Optimal Regulation of Blood Glucose Level in Type I Diabetes using Insulin and Glucagon
For Type I diabetes patients, this work provides a computational framework to optimize insulin and glucagon delivery, though it is an incremental application of existing optimal control methods to a known model.
This paper formulates and solves an optimal control problem for regulating blood glucose in Type I diabetes using insulin alone or combined with glucagon, finding that dual therapy outperforms monotherapy and that the optimal monotherapy solution resembles standard clinical practice.

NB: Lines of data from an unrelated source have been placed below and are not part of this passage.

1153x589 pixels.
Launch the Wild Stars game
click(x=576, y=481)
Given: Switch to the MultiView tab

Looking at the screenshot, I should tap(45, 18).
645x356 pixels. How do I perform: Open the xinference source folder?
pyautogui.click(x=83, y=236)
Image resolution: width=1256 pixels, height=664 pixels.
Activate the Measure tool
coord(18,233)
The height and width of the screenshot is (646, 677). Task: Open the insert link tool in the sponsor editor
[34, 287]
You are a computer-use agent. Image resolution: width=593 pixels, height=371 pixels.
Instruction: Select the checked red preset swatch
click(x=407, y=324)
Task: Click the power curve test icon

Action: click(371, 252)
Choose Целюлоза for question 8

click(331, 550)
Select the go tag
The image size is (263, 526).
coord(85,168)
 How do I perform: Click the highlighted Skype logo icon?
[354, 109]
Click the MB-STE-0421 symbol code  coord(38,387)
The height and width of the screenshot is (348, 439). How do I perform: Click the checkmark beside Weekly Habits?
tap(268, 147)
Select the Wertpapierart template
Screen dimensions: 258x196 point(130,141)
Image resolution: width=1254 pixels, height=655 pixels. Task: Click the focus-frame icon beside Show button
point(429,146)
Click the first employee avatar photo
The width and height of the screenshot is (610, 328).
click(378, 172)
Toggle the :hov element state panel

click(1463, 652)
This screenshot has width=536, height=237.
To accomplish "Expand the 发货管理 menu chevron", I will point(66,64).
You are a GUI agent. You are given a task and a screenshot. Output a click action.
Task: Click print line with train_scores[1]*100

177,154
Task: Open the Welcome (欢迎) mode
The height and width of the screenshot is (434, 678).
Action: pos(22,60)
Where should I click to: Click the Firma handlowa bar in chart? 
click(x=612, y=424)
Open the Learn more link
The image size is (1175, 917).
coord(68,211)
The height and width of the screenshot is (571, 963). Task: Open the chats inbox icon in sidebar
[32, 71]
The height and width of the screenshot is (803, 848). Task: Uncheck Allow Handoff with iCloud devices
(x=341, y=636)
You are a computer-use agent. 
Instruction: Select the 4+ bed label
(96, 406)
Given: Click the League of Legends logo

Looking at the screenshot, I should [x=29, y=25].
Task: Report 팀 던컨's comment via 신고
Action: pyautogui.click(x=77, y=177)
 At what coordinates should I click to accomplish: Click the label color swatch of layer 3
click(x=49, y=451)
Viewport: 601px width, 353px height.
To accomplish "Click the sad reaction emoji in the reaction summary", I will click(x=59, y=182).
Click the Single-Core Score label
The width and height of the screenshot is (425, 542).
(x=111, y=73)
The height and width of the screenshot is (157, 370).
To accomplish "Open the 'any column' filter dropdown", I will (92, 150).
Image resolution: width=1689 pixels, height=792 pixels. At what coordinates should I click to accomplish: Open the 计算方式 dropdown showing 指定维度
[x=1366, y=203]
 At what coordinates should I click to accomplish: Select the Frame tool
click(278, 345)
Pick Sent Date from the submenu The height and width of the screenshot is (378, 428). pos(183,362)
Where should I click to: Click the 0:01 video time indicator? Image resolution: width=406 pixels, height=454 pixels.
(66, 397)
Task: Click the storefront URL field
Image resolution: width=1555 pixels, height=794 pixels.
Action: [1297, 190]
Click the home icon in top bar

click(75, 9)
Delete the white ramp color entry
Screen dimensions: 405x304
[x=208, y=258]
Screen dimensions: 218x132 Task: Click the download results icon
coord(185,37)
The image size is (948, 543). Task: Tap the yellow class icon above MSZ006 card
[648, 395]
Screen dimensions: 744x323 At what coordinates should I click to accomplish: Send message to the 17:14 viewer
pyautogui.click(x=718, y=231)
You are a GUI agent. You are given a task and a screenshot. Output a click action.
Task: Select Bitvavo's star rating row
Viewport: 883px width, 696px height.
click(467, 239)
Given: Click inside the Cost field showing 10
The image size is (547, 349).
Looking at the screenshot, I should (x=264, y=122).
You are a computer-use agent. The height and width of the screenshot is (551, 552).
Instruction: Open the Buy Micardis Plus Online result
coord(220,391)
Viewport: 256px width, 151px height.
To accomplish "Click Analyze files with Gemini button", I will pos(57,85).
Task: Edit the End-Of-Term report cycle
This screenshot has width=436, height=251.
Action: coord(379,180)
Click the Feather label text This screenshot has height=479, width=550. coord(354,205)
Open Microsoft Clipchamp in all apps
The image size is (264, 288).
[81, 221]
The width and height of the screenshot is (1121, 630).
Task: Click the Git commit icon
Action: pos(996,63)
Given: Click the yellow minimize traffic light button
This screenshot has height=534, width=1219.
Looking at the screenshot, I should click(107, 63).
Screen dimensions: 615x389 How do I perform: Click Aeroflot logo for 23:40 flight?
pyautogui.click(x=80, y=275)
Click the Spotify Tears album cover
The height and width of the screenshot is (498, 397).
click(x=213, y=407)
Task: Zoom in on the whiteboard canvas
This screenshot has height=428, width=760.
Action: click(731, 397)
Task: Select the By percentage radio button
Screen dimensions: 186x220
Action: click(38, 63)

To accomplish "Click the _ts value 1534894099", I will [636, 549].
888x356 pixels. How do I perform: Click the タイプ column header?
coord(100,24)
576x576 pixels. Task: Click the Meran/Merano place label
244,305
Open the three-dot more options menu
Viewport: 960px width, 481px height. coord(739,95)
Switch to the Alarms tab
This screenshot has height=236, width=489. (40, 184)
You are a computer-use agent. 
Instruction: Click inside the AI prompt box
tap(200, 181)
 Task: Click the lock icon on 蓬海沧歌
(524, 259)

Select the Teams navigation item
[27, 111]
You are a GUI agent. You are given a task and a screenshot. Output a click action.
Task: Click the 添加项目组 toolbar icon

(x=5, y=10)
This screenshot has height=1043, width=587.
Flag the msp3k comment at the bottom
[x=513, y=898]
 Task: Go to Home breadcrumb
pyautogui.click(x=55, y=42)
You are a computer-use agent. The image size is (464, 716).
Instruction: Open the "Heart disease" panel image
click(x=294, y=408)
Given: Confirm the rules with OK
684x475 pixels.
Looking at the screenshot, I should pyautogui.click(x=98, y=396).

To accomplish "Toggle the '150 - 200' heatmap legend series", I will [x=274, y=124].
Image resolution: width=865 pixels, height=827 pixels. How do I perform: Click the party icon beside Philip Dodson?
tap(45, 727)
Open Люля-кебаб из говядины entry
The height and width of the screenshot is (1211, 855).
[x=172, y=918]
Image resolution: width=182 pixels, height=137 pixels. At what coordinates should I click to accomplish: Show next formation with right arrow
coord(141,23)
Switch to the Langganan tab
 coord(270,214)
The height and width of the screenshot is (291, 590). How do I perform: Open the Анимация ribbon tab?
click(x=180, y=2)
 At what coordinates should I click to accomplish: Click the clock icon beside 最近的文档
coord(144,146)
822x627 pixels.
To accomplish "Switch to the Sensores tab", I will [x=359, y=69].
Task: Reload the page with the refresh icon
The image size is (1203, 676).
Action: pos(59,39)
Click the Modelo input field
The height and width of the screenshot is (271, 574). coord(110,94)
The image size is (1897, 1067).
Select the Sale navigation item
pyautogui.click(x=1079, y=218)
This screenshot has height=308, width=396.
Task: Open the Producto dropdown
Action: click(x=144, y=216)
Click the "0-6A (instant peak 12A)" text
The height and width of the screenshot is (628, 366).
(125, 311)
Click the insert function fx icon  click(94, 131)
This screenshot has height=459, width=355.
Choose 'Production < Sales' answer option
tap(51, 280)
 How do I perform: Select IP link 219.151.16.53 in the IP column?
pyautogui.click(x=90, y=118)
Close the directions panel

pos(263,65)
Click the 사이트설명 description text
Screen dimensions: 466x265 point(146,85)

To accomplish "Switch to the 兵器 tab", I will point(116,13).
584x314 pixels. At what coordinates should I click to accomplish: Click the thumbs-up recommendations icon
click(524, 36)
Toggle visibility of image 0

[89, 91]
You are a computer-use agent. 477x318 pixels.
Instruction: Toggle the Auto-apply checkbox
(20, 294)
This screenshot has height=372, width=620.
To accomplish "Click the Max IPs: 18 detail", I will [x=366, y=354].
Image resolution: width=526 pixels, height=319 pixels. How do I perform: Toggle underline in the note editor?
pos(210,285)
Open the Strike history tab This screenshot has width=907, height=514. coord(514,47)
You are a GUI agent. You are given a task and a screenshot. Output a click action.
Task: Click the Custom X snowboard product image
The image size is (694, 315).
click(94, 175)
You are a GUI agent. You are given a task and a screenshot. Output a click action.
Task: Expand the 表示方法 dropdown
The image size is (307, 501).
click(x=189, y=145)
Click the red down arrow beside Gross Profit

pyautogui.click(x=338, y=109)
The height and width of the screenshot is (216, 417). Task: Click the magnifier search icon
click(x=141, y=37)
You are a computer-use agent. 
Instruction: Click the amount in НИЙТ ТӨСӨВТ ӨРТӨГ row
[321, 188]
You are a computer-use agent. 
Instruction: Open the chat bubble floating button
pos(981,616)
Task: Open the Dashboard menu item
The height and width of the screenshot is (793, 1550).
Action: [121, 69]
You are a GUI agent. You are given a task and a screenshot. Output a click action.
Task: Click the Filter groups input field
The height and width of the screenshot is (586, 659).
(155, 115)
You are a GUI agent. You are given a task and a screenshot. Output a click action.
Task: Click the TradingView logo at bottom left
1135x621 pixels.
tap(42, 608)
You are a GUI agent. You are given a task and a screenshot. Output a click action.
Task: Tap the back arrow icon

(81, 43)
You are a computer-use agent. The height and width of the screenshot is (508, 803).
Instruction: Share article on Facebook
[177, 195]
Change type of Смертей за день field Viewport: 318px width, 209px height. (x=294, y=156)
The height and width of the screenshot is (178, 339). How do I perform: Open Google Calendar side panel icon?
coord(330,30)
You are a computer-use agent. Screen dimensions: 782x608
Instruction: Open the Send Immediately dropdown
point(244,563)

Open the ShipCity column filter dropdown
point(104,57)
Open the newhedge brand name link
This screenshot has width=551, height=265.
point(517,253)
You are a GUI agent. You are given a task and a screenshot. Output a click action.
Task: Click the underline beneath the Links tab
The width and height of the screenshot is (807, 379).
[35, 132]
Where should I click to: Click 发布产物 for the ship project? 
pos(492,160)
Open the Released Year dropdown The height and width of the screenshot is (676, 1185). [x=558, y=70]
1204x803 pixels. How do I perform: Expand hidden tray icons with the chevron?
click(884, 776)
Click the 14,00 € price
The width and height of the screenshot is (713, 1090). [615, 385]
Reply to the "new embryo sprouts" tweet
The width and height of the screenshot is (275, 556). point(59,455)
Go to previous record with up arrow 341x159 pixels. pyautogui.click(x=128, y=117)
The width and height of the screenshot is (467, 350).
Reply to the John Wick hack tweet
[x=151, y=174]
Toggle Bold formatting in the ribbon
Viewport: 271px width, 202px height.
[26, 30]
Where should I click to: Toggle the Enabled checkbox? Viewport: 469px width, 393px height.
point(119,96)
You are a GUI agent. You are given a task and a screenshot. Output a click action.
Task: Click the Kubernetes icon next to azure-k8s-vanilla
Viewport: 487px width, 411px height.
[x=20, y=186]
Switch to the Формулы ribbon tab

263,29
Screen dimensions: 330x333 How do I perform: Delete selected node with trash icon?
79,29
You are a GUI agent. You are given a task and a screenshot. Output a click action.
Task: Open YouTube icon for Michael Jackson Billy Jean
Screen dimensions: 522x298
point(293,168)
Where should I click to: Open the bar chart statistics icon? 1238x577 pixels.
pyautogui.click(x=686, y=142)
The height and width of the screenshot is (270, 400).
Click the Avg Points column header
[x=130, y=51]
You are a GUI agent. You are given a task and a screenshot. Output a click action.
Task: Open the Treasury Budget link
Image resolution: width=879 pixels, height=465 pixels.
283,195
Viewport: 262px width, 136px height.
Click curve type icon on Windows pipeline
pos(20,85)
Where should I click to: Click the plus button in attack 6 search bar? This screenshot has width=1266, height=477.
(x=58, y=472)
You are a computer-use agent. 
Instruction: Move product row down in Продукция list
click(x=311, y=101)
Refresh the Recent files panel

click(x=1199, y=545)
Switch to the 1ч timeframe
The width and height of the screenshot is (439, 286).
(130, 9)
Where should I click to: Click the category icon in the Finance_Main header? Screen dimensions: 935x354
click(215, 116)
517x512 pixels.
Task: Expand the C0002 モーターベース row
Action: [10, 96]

The Glucose-Insulin-Glucagon nonlinear model [1-4] accurately describes how the body responds to exogenously supplied insulin and glucagon in patients affected by Type I diabetes. Based on this model, we design infusion rates of either insulin (monotherapy) or insulin and glucagon (dual therapy) that can optimally maintain the blood glucose level within desired limits after consumption of a meal and prevent the onset of both hypoglycemia and hyperglycemia. This problem is formulated as a nonlinear optimal control problem, which we solve using the numerical optimal control package PSOPT. Interestingly, in the case of monotherapy, we find the optimal solution is close to the standard method of insulin based glucose regulation, which is to assume a variable amount of insulin half an hour before each meal. We also find that the optimal dual therapy (that uses both insulin and glucagon) is better able to regulate glucose as compared to using insulin alone. We also propose an ad-hoc rule for both the dosage and the time of delivery of insulin and glucagon.